Dataset records ▸
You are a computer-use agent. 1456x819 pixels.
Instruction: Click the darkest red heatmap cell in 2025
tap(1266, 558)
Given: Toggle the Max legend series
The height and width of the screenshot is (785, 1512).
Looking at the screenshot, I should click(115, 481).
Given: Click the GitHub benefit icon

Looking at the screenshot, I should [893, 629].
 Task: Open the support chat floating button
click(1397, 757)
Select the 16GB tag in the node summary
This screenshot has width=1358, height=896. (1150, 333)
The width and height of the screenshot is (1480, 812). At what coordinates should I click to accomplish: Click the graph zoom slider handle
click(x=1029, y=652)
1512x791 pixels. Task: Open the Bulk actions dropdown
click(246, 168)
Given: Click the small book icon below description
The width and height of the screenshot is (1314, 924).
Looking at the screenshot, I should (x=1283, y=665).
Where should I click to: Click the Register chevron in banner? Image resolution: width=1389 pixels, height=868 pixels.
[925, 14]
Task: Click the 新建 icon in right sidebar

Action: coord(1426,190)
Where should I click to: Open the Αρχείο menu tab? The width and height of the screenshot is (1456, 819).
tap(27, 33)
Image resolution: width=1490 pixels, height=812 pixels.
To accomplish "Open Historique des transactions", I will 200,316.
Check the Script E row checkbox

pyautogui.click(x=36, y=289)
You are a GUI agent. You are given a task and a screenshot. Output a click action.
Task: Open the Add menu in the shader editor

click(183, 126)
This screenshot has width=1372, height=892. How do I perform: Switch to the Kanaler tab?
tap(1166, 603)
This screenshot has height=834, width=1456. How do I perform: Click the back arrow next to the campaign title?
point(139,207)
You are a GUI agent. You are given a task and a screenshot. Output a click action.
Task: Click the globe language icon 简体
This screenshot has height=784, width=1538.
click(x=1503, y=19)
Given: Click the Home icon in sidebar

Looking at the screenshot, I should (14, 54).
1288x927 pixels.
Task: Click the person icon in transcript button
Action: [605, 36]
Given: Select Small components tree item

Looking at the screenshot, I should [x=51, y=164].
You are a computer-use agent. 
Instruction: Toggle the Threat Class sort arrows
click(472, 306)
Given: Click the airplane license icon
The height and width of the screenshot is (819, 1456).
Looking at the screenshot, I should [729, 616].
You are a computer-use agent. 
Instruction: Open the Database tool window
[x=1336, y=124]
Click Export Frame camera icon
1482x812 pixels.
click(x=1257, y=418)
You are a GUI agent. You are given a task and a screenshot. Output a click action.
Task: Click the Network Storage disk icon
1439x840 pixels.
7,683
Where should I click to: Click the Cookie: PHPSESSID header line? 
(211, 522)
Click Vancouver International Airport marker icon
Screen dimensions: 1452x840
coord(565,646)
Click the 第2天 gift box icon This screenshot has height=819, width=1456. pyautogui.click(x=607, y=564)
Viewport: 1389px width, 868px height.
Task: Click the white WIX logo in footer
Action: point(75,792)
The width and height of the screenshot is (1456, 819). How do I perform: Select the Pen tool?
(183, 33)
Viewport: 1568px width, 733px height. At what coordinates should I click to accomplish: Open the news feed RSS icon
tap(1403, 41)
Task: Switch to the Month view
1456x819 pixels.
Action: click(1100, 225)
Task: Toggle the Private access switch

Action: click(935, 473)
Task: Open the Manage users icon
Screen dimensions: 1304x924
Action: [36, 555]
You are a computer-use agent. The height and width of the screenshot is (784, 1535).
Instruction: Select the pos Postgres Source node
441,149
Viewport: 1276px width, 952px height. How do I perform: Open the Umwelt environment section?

About this task ▸ Copy exactly the lines from the one with "Where should I click to: Click the Cookie: PHPSESSID" through the last line of the material, keeping both ends.

Solution for this task ▸
Where should I click to: Click the Cookie: PHPSESSID header line? 
(211, 522)
Click Vancouver International Airport marker icon
Screen dimensions: 1452x840
coord(565,646)
Click the 第2天 gift box icon This screenshot has height=819, width=1456. pyautogui.click(x=607, y=564)
Viewport: 1389px width, 868px height.
Task: Click the white WIX logo in footer
Action: point(75,792)
The width and height of the screenshot is (1456, 819). How do I perform: Select the Pen tool?
(183, 33)
Viewport: 1568px width, 733px height. At what coordinates should I click to accomplish: Open the news feed RSS icon
tap(1403, 41)
Task: Switch to the Month view
1456x819 pixels.
Action: click(1100, 225)
Task: Toggle the Private access switch

Action: click(935, 473)
Task: Open the Manage users icon
Screen dimensions: 1304x924
Action: [36, 555]
You are a computer-use agent. The height and width of the screenshot is (784, 1535).
Instruction: Select the pos Postgres Source node
441,149
Viewport: 1276px width, 952px height. How do I perform: Open the Umwelt environment section?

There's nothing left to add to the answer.